Description of the artwork «The poster for the "Gismonda" play with Sarah Bernhardt»

On Christmas Eve 1893, Alphonse Mucha remained the only well-established artist who did not go on vacation. He appeared to be the last hope for the owner of the printing house de Brounof. He called the artist with the words: “My dear Mucha, Sarah Bernhardt just called me. She needs a poster for her performance. It should be ready by New Year’s morning. Have you ever done something like this?” “No,” Mucha admitted honestly. “But I can try.” On 27 December, the poster for Gismonda was ready, and on 1 January, it graced the streets of Paris.

Creating a poster for Sarah Bernhardt was a huge responsibility for Mucha. It influenced the artist in a very unusual way: he managed to completely change the approach to the production of posters. The fact is that earlier the size of such posters was solely dictated by the size of the typographic stone used for printing. Mucha came up with the idea of laying two narrow segments side by side, which formed a long slender figure. The posters he created were of such a size that they could depict figures in full human height. And given that they were most often located at eye level, Gismonda and other heroines of Bernhardt seemed almost alive to the audience that was walking along the streets of Paris. People loved Mucha’s posters so much that they cut them off the walls almost immediately after they were put up.

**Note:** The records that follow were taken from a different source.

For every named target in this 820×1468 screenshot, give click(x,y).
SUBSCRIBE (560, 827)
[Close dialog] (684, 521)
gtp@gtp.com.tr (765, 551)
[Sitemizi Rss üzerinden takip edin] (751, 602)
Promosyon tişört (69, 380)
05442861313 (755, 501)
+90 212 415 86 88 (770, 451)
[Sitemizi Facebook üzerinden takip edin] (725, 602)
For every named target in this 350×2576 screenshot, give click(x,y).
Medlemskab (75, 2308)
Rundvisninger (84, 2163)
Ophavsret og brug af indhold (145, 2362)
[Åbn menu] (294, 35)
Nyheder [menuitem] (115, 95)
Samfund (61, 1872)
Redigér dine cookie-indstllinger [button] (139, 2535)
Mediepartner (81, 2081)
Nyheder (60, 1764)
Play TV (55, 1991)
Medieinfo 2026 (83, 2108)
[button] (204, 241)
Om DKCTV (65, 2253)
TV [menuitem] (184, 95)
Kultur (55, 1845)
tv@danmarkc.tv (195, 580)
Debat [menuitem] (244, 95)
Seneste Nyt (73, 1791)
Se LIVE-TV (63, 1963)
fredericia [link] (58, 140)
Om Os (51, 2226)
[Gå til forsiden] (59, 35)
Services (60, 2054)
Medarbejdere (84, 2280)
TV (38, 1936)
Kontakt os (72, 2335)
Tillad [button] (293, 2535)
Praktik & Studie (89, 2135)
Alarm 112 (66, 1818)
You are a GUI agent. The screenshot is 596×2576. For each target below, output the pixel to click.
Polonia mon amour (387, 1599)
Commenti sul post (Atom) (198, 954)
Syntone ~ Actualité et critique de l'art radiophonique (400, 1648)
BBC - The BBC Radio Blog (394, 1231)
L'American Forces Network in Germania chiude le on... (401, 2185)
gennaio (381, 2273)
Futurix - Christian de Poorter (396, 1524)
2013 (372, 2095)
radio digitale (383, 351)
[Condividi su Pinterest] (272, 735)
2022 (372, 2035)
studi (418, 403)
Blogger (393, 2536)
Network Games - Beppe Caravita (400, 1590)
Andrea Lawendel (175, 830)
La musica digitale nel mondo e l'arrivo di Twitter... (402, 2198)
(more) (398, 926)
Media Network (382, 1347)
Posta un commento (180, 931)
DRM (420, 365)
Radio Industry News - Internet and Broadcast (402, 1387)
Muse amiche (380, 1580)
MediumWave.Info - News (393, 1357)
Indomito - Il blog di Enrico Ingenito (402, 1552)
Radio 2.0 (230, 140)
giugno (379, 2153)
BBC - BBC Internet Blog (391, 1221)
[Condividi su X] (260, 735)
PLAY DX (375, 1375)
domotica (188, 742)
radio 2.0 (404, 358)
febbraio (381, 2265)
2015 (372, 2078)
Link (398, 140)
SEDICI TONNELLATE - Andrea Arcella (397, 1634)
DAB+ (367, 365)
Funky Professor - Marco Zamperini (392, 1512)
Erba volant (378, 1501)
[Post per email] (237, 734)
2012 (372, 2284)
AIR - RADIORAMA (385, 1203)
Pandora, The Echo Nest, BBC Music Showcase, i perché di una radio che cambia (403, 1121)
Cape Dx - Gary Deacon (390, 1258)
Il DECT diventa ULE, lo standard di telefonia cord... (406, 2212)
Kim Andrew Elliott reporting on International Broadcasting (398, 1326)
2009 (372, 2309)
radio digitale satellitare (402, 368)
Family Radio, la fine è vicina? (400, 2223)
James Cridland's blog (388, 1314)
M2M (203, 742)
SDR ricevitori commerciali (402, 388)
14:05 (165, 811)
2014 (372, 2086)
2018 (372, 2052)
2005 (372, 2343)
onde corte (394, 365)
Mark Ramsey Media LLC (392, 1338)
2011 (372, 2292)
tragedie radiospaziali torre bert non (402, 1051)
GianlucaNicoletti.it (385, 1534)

And Bernhardt herself was delighted with the works by Mucha, starting with Gismonda. The new format of posters successfully emphasized her slenderness, giving the actress a resemblance to a revived statue decorating a wall niche. The middle-aged Sarah Bernhardt seemed to be a young maiden, and her robe decorated with rich sewing, the wreath in her hair and the golden mosaic background gave her a resemblance to a deity. The arched backgrounds and symbolic elements at the bottom of the image would later become a hallmark of almost all Mucha’s posters that he created for Bernhardt (1, 2, 3, 4).